Amy- Amy is shown as being super magic matchmaking wonder as she fields a call from a satisfied customer. This segues into the greatest slice of irony pie I’ve ever been fortunate enough to consume. But first- someone pointed out something I MIGHT have missed. Amy possibly has an eating disorder. Now that’s on my radar for future episode (yes I’m recording all the episodes). Well, Amy went on a date last week with a younger man (28). She incessantly points out he’s too young for her and he’s not really her type. By the end of the show, she’s was approaching stalker-land. As this week’s episode shows, she’s STILL stewing that he hasn’t called/texted. By this point I was giggling like a like a Down syndrome kid with a new red balloon. Well, the matchmaker get’s set up on a date and surprise surprise, he’s NOT her type. She then suggests match-making him; which the “date” even points out. Finally we see her getting Botox. Of course she get’s Botox. Of course.

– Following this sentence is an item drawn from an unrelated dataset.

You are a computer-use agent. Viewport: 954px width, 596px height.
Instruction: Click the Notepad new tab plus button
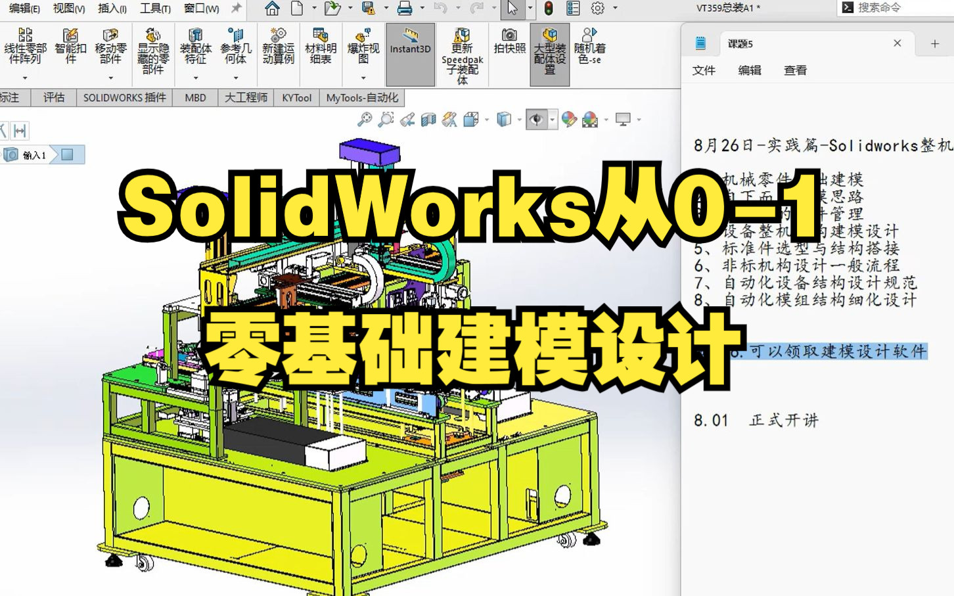point(934,43)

Julia- My favorite train-wreck informs us that page six is reporting that she’s been stalking her ex Jack McCain (yes, son of Senator John McCain). NOOOOOO. I find this completely difficult to believe *wink wink, nudge nudge* She claims she broke things off with Jack because she “didn’t want to be a military wife”. Riiiiiiiiiiiiiight. Then she says (regarding the stalking Jack)- “People always twist everything she does into something negative.” Well shucky darn and slop the chickens Princess Obvious, that’s because what she DOES is typically negative, overly entitled, and socially inappropriate. Pot, meet kettle. Then her “writing” get’s critiqued as by the Editor of Elle magazine as “phony and inauthentic.” OUCH. Then she sees a dating coach who gives her some sage-like advice such as “don’t lean forward, don’t laugh.” Huh? Her date mentions her knowing she’s a blogger were Julia insists she’s a “JOURNALIST”. Then she breaks the façade, and she morphs back into Princess-Beast and guns him down with 1000 inane questions. I got complete douche chills watching her. They ended up going on a bike ride before eating btw. Then she sees the dating coach again and she’s told she has too much shame. ????? She doesn’t have ENOUGH if you ask me. She then admits the dating coach’s advice is “difficult” for her. Yeah well, being a robot usually is. She then tells Julia the best thing ever, “You’re a self-absorbed, narcissistic, princess.” Which causes Julia to cry and Danny to pee his pants in laughter. Her second date is coming up for the next write up on episode 4.
Bravo has been blocking it from YouTube, so…..sorry.